Please also notice that the real-time mode with parallel odometry and bundle adjustment, despite being the default,
was added late in the development process and should be considered potentially unstable (in particular
when optimizing the depth camera's deformation, which lacks synchronization for the access to a GPU buffer).
Thus, to possibly increase robustness, use the --sequential_ba
parameter.
Live operation may still be simulated by also specifying --target_frame_rate <desired_fps>
.
Contributions to this open source project are very welcome. Please try to follow the existing coding style (which is loosely inspired by the Google C++ coding style, but somewhat relaxed in some aspects).
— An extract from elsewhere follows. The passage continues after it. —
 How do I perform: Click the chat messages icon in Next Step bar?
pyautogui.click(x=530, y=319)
If you are interested in using the direct bundle adjustment component
without SLAM, then the intrinsics optimization unit test might be a good
starting point, showing how to set up keyframes and perform optimization.
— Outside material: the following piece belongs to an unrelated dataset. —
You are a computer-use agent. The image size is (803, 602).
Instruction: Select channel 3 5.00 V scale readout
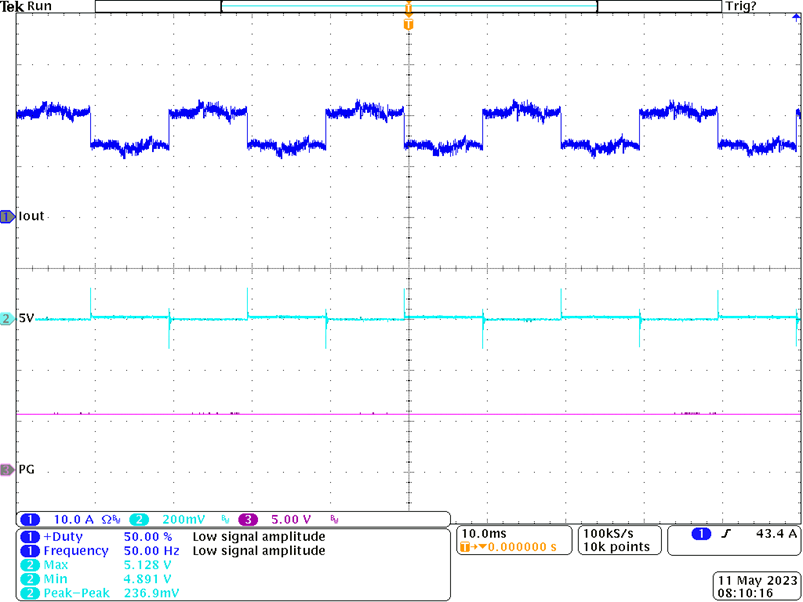(291, 520)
It is at applications/badslam/src/badslam/test/test_intrinsics_optimization_[photometric/geometric]_residual.cc
.
If you plan to change the cost function used for bundle adjustment, you may
want to have a look at scripts/jacobians_derivation.py
. This script
automatically computes the Jacobians required for optimization from a
specification of the residuals in Python. It also outputs somewhat optimized
C++ functions to compute the residual, the Jacobian, and both the residual and
Jacobian at the same time. The script requires sympy to run. Its main limitation
is that it operates on a symbolic representation of the residual (instead of on
the algorithm for residual computation, as an autodiff tool would do), which means
that its internal residual term may become huge. This may cause excessive
runtimes of the script for more complex residuals. You can try removing the simplify() calls
in jacobian_functions.py
to speed it up, while applying less simplification to
the resulting expressions.
The open source version of the code has undergone strong refactoring compared to the version used to produce the results in the paper, many new features have been added, and many fixes were done. The photometric residual used for global optimization is slightly different: Instead of using the gradient magnitude as the photometric descriptor, the two components of the gradient are used separately. For these reasons, it should not be expected that the code reproduces the results in the paper exactly, however the results should be similar.